I believe there could be tremendous value in Tokii for one simple reason:  Sometimes it’s easier to be honest with an intermediary, even if the intermediary is technology.

Having been in a number of long-distance relationships, I can attest that it can sometimes be easier to be completely honest over the phone or via email than face-to-face. And how many stories have we all heard of people who drag a spouse to a counselor’s office only to notify them (in a safe environment, with an intermediary) that their relationship is over? I can readily see how, during those times when it seemed impossible to communicate with my husband, we might have maintained some small thread of connection if we’d already been playfully sharing our moods and expressing our desires via an online “trading post.”
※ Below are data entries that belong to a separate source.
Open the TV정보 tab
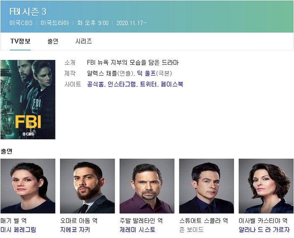 click(x=20, y=41)
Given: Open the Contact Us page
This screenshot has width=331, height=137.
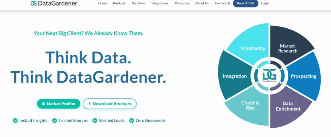Looking at the screenshot, I should click(223, 3).
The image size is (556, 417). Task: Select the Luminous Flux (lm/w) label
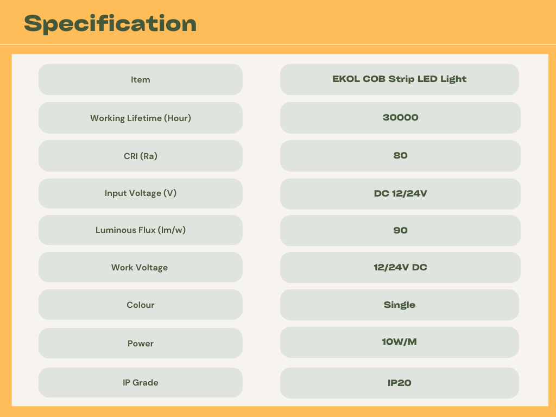pos(141,230)
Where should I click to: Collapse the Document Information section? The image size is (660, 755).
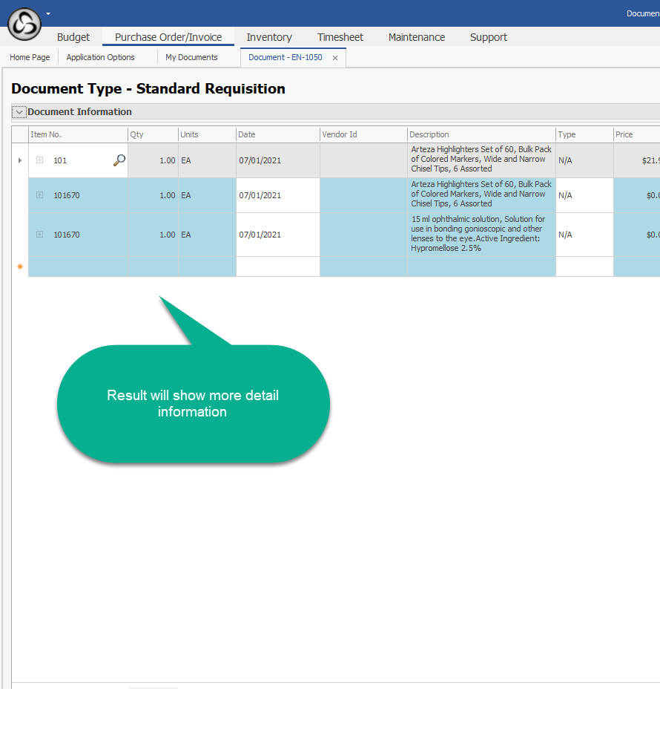(19, 112)
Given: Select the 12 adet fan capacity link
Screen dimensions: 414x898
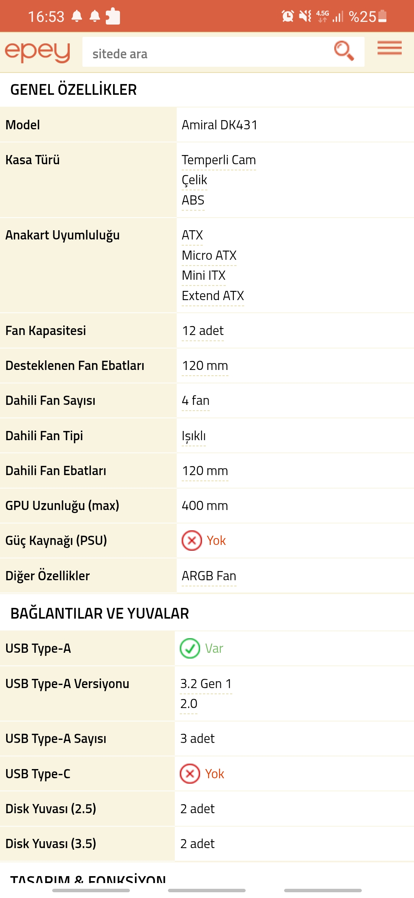Looking at the screenshot, I should pos(203,331).
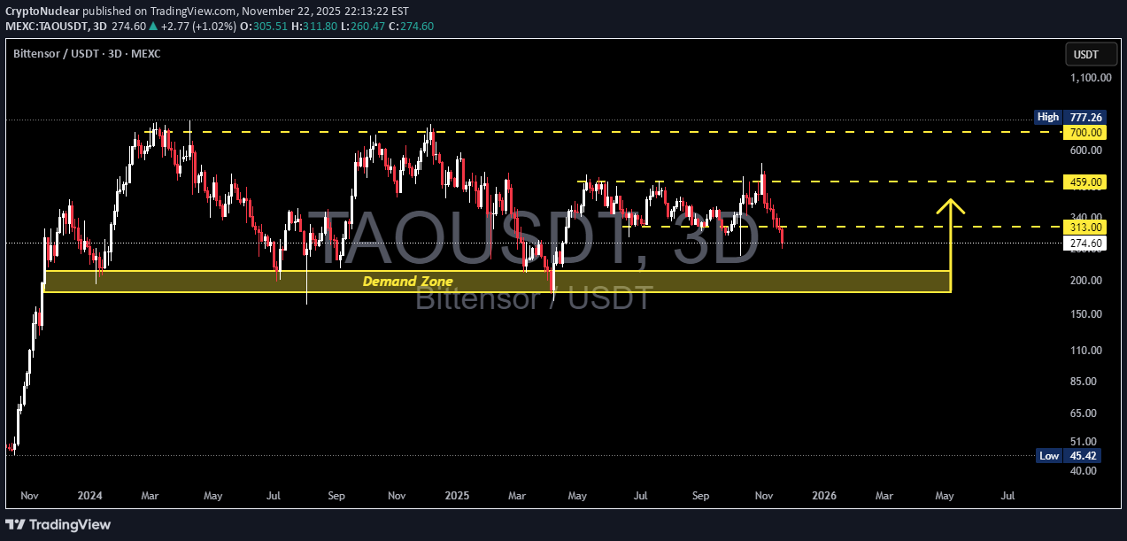The image size is (1127, 541).
Task: Click the 274.60 current price label
Action: [1085, 243]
I don’t know that this tool or anything else can save a relationship that’s abusive or otherwise truly doomed, but I genuinely envision Tokii as a giant leap forward in our collective relationship consciousness. There are computer programs, websites, and online and mobile applications for nearly everything these days — it’s about time our primary relationships, which most of us would say are a top priority, have an app of their own!